Ansteckung mit Leukose:


Die Leukose ist nicht auf den Menschen übertragbar. Die Infektion unter Katzen erfolgt per Tröpfcheninfektion. Die Viren verbreiten sich über Nasensekret, Speichel, Urin und Kot. Tritt ein Leukosefall in einem Katzenhaushalt auf, sollten die Tiere sofort voneinander getrennt werden, da die Möglichkeit besteht, dass eines der Tiere noch nicht infiziert ist.

 

 

 

Impfstoffe gegen Leukose:


Gegen die Leukose bei der Katze gibt es einen Impfstoff. Dieser schützt wirkungsvoll vor einer Ansteckung. Die Impfung sollte nach der neunten Lebenswoche erfolgen. Nach vier Wochen erfolgt eine weitere Impfung und anschließend jedes Jahr eine Auffrischung.

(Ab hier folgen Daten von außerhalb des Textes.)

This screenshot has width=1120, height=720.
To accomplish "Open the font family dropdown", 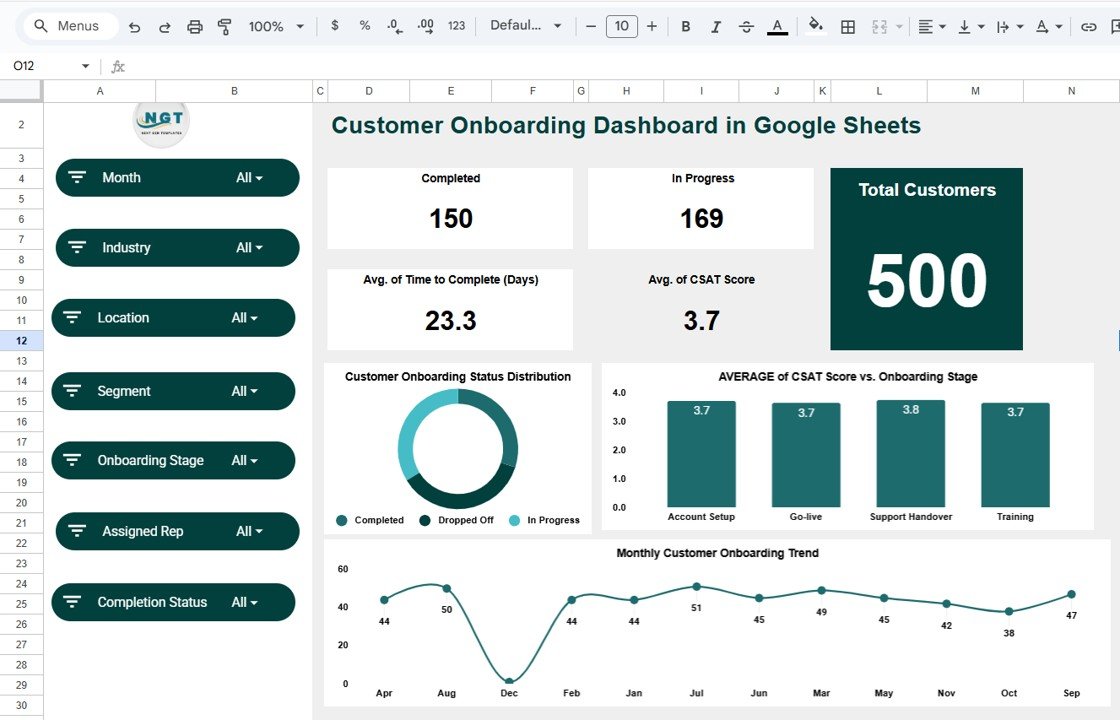I will 520,26.
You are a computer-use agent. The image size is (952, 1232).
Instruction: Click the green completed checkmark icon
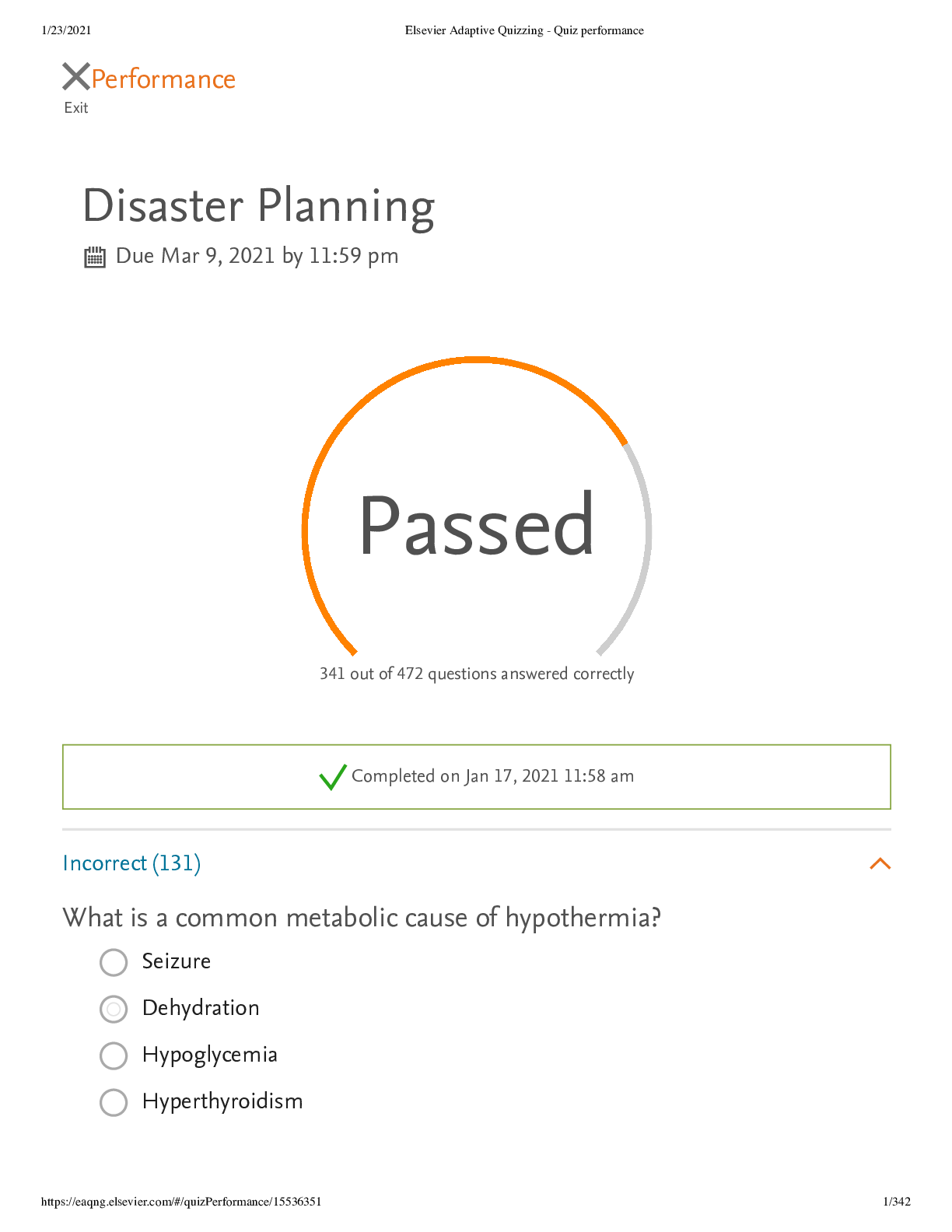[333, 776]
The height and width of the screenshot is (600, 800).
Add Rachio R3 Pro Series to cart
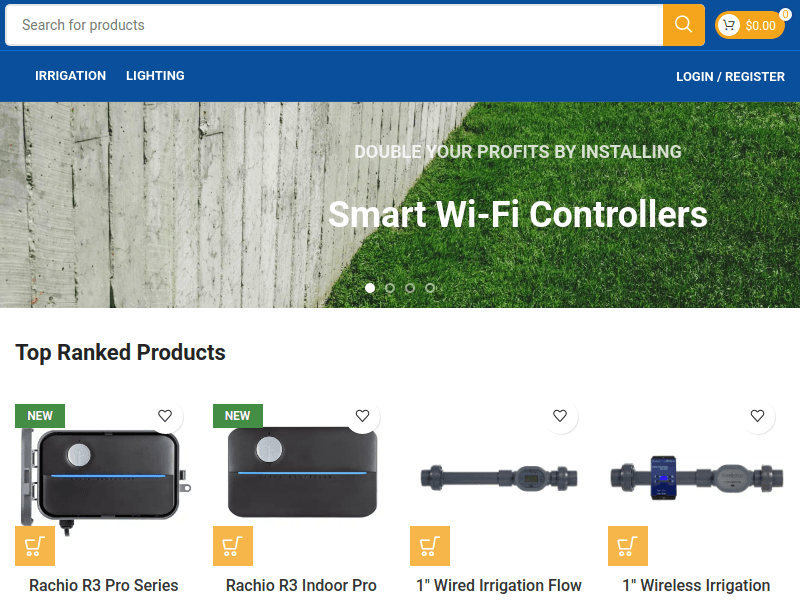tap(35, 546)
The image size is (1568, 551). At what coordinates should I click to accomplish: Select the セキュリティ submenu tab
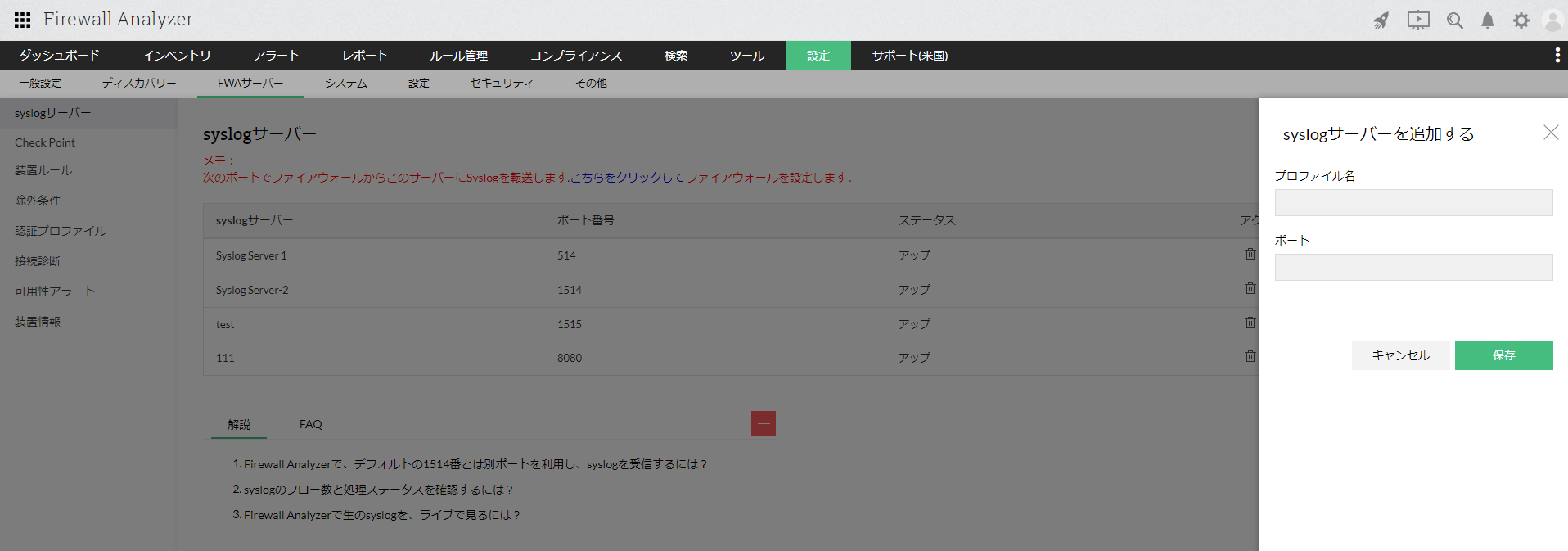pos(501,84)
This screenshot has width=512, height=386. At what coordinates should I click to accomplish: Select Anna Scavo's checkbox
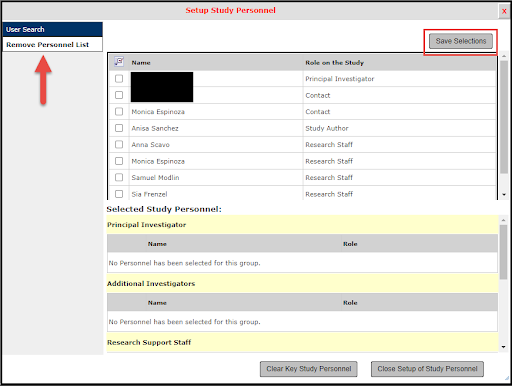pyautogui.click(x=119, y=144)

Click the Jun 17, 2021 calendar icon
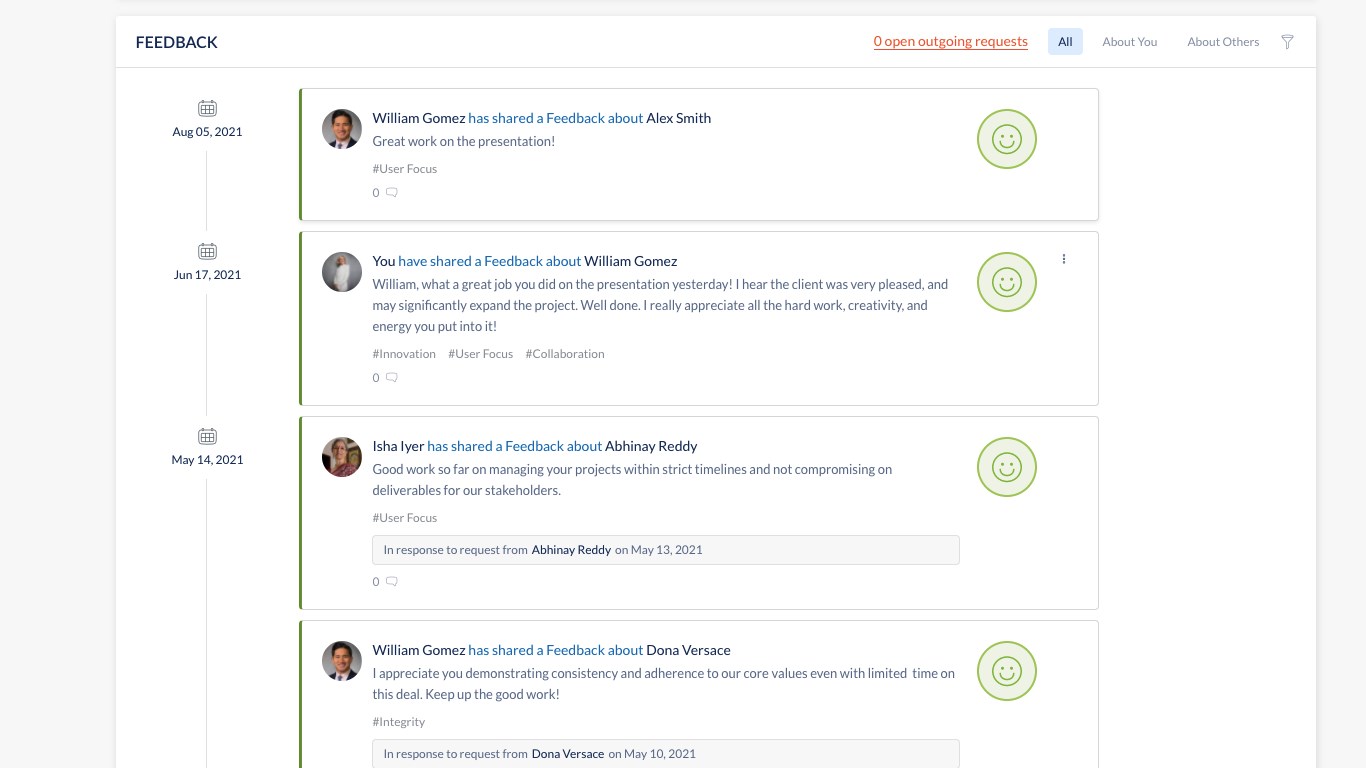point(207,251)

Auch reine Wohnungskatzen sollten geimpft werden, da viele Katzen mindestens einmal im Leben ein Schlupfloch aus der Wohnung finden. Selbst ein kurzer Kontakt zu einem infizierten Tier reicht für eine Ansteckung aus. Der Impfstoff selbst hat wenig Nebenwirkungen, lediglich an der Einstichstelle ist eine Abszessbildung möglich.